- [Document extract]:

....

The Merchants of aids

by Clark Henderson

The entry into the age of aids was quiet. Perhaps in 1976 the virus, carried by some foreigner, arrived in America. It is not my purpose to discuss the spread of the AIDS epidemic; that has already been done in books like And the Band Played On by Randy Shilts and History of AIDS by Mirko Grmek. My focus is the hidden side of AIDS, which has not been exposed in any book to my knowledge.

PREPARING FOR AN EPIDEMIC

There is documented evidence that a disease which could be recognized as AIDS has been worked on for years. Testimony before a sub-committee of the House Appropriations Committee, in Washington, D.C., in 1969, for Department of Defense appropriations for 1970, stated:

Within the next 5 to 10 years, it would probably be possible to make a new infective micro-organism which could differ in certain important respects from any known disease-causing organisms. Most important of these is that it might be refractory to the immunological and therapeutic processes upon which we depend to maintain our relative freedom from infectious disease. (R. Harris and J. Paxman, A Higher Form of Killing, 1982, p. 241)

....

- [Exercise]: Write the next part of the AIDS article above, beginning right after its final quoted passage.

- [Data shown]:
....

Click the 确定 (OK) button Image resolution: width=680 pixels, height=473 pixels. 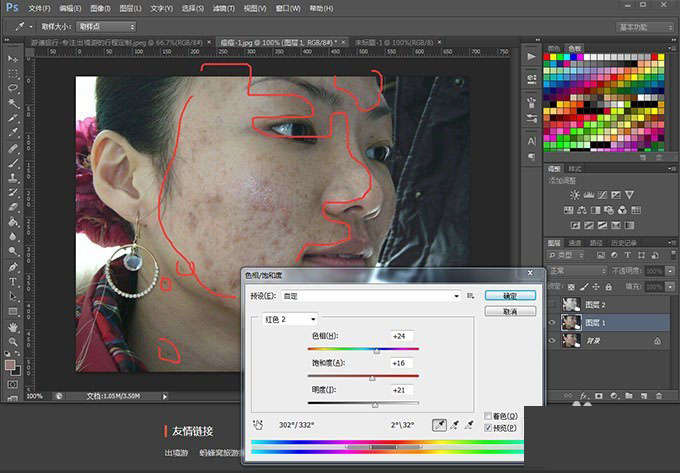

....

- [Answer to this problem]:
The money was approved! By 1972, this potential new micro-organism was described so clearly that there is little doubt that it is AIDS: http://aidseugenics.blogspot.com/2008/01/department-of-defense-appropriations.html

An attempt should be made to ascertain whether viruses can in fact exert selective effects on immune function, e.g., by . . . affecting T cell function as opposed to B cell function. The possibility should also be looked into that the immune response to the virus itself may also be impaired if the infecting virus damages more or less selectively the cells responding to the viral antigens.

This is beyond question a clinical description of the function of the AIDS virus! But it appeared, of all places, in the Bulletin of the World Health Organization, Vol. 47, pp. 257-74, in 1972.